To address the challenge of efficiently deploying large language models (LLMs) on resource-constrained edge devices—characterized by limited computational power, small memory capacity, and slow storage—this paper proposes a deployment-aware native edge training paradigm. Methodologically, it introduces a two-level sparse architecture, pre-attention routing to enable compute-storage pipelining, and a hybrid NoPE-RoPE sparse attention mechanism, integrated with fine-grained Mixture-of-Experts (MoE), sparse feed-forward networks (FFNs), optimized KV caching, and Q4_0 quantization. The key contribution is the first demonstration of high-throughput LLM inference on commodity CPUs: we release SmallThinker-4B-A0.6B and SmallThinker-21B-A3B, achieving >20 tokens/sec on just 1 GB and 8 GB of RAM, respectively—setting a new state-of-the-art for edge LLM deployment and substantially overcoming longstanding hardware bottlenecks.

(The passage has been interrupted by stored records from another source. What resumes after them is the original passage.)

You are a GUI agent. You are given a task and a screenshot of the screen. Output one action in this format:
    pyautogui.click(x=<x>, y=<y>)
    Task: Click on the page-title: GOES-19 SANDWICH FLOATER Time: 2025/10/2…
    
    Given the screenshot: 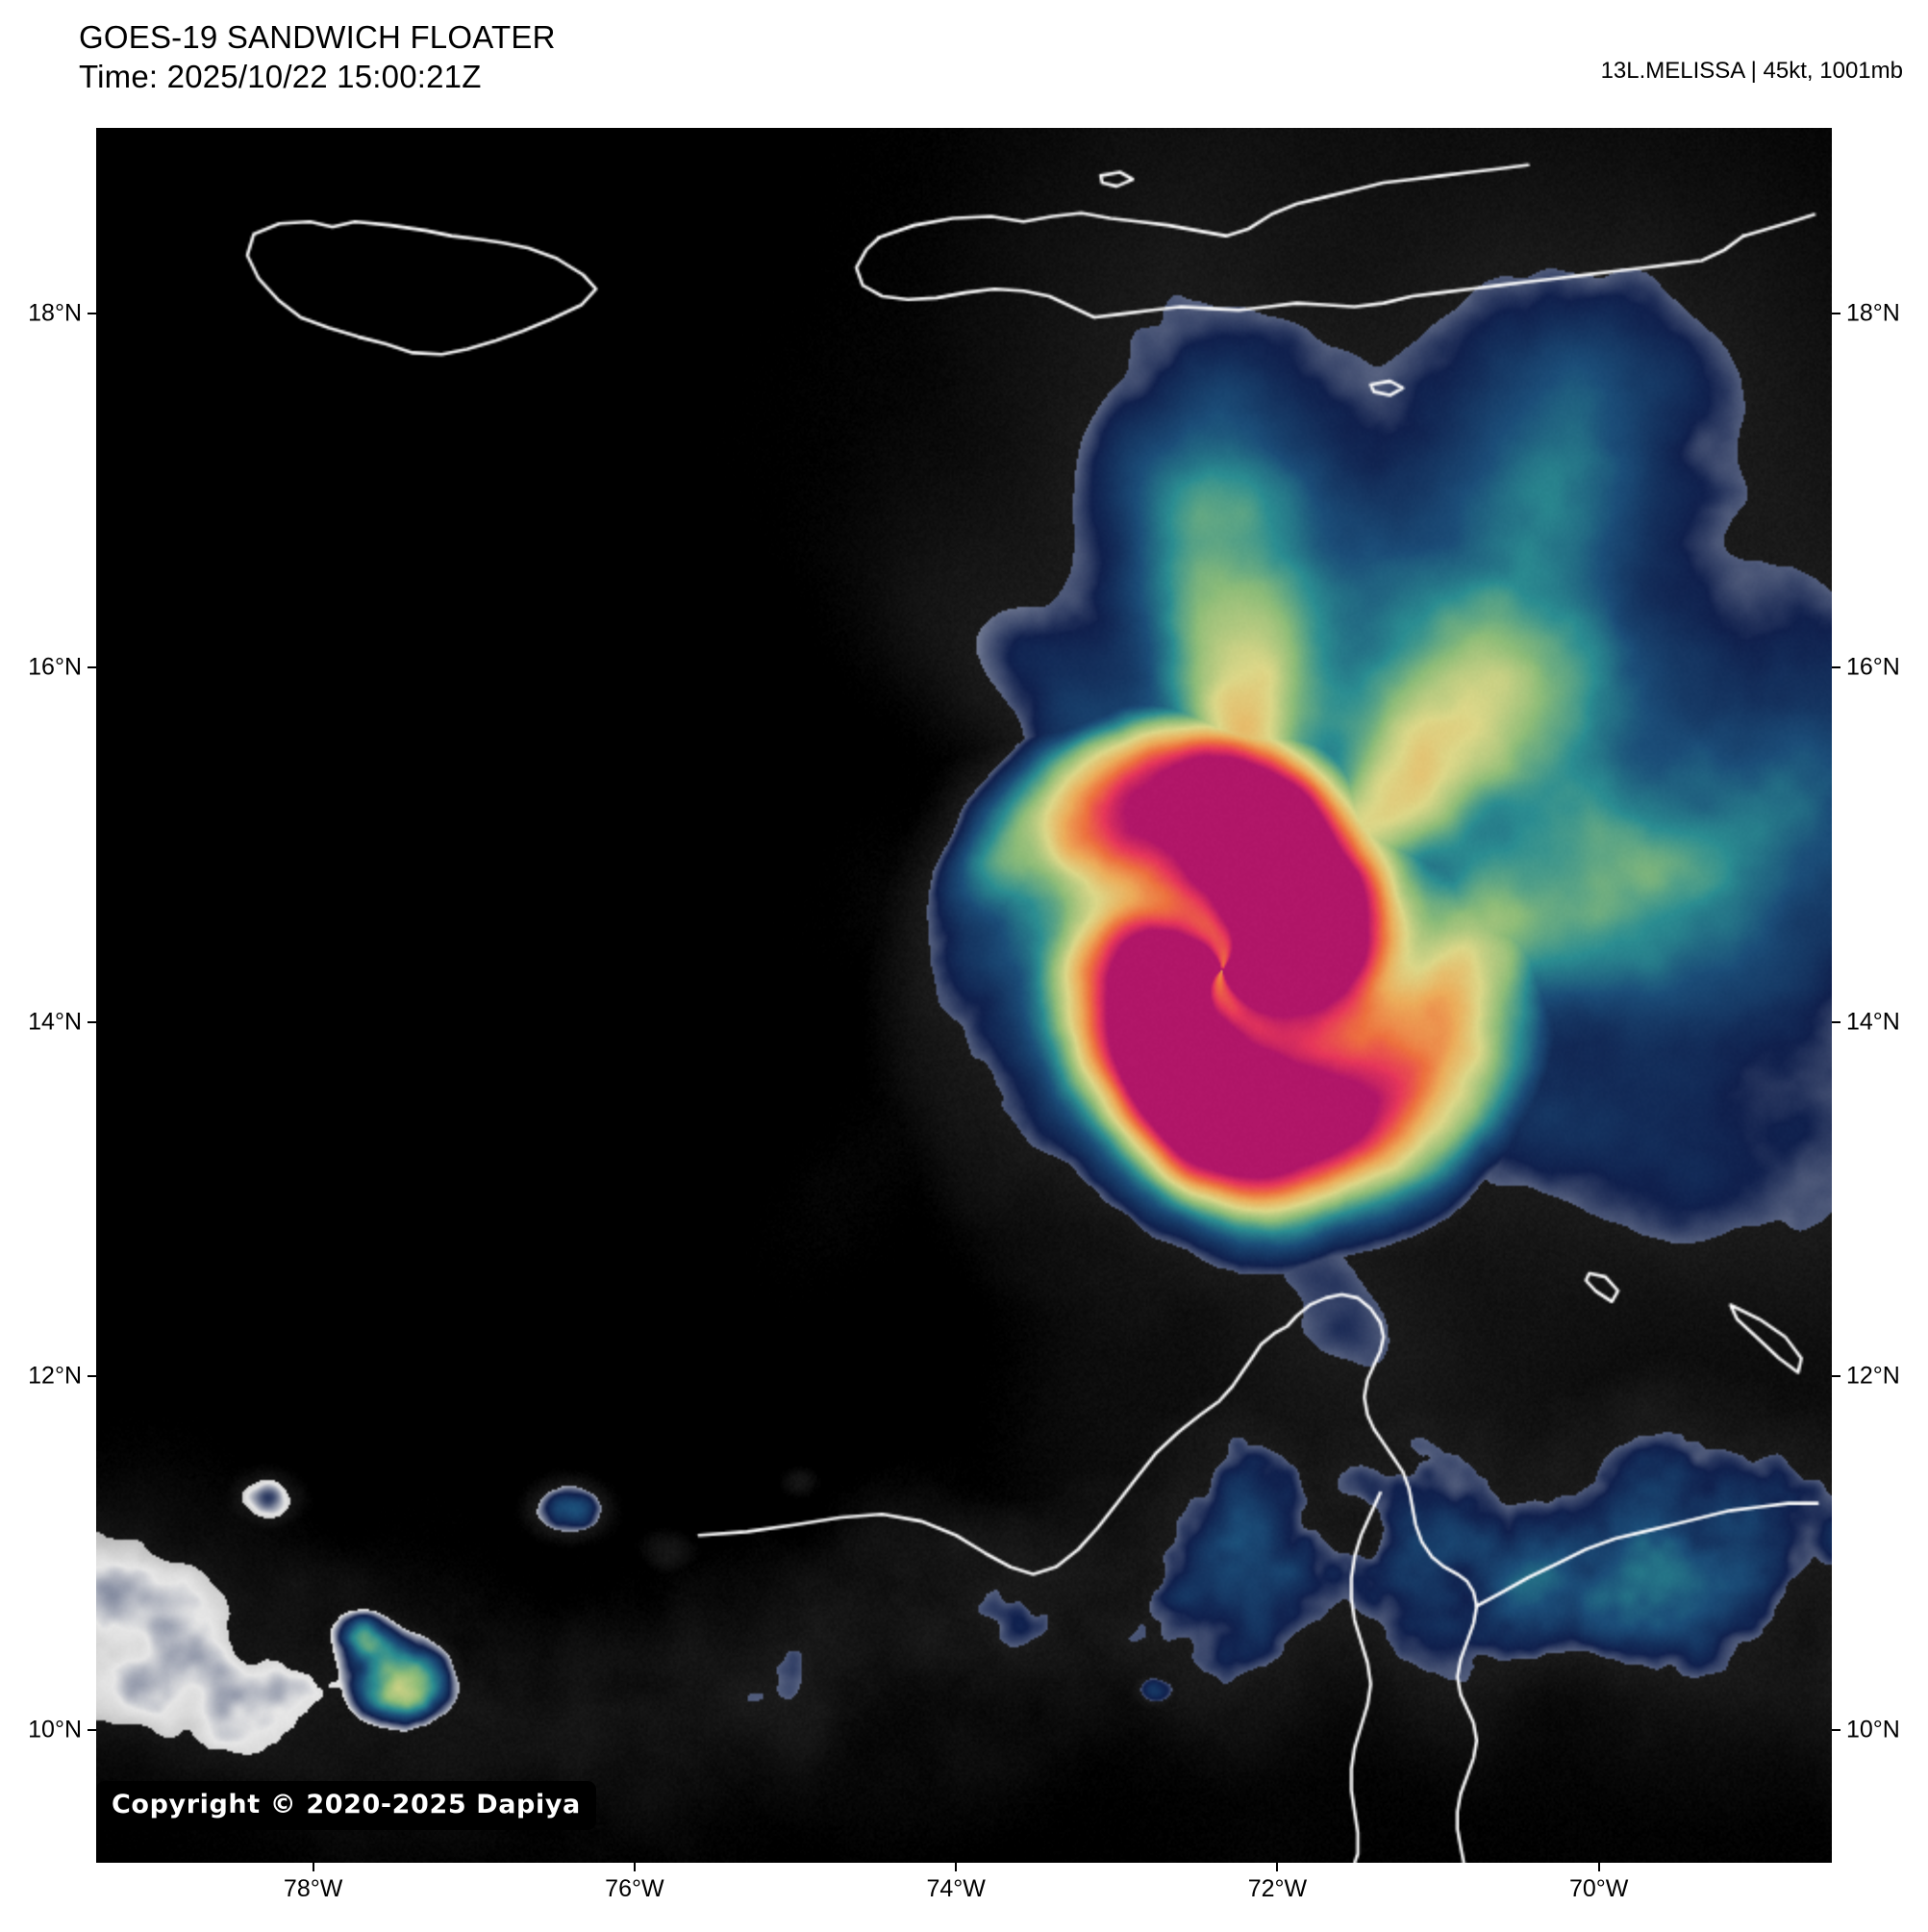 What is the action you would take?
    pyautogui.click(x=560, y=56)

While frontier large language models (LLMs) continue to push capability boundaries, their deployment remains confined to GPU-powered cloud infrastructure. We challenge this paradigm with SmallThinker, a family of LLMs natively designed - not adapted - for the unique constraints of local devices: weak computational power, limited memory, and slow storage. Unlike traditional approaches that mainly compress existing models built for clouds, we architect SmallThinker from the ground up to thrive within these limitations. Our innovation lies in a deployment-aware architecture that transforms constraints into design principles. First, We introduce a two-level sparse structure combining fine-grained Mixture-of-Experts (MoE) with sparse feed-forward networks, drastically reducing computational demands without sacrificing model capacity. Second, to conquer the I/O bottleneck of slow storage, we design a pre-attention router that enables our co-designed inference engine to prefetch expert parameters from storage while computing attention, effectively hiding storage latency that would otherwise cripple on-device inference. Third, for memory efficiency, we utilize NoPE-RoPE hybrid sparse attention mechanism to slash KV cache requirements. We release SmallThinker-4B-A0.6B and SmallThinker-21B-A3B, which achieve state-of-the-art performance scores and even outperform larger LLMs. Remarkably, our co-designed system mostly eliminates the need for expensive GPU hardware: with Q4_0 quantization, both models exceed 20 tokens/s on ordinary consumer CPUs, while consuming only 1GB and 8GB of memory respectively. SmallThinker is publicly available at hf.co/PowerInfer/SmallThinker-4BA0.6B-Instruct and hf.co/PowerInfer/SmallThinker-21BA3B-Instruct.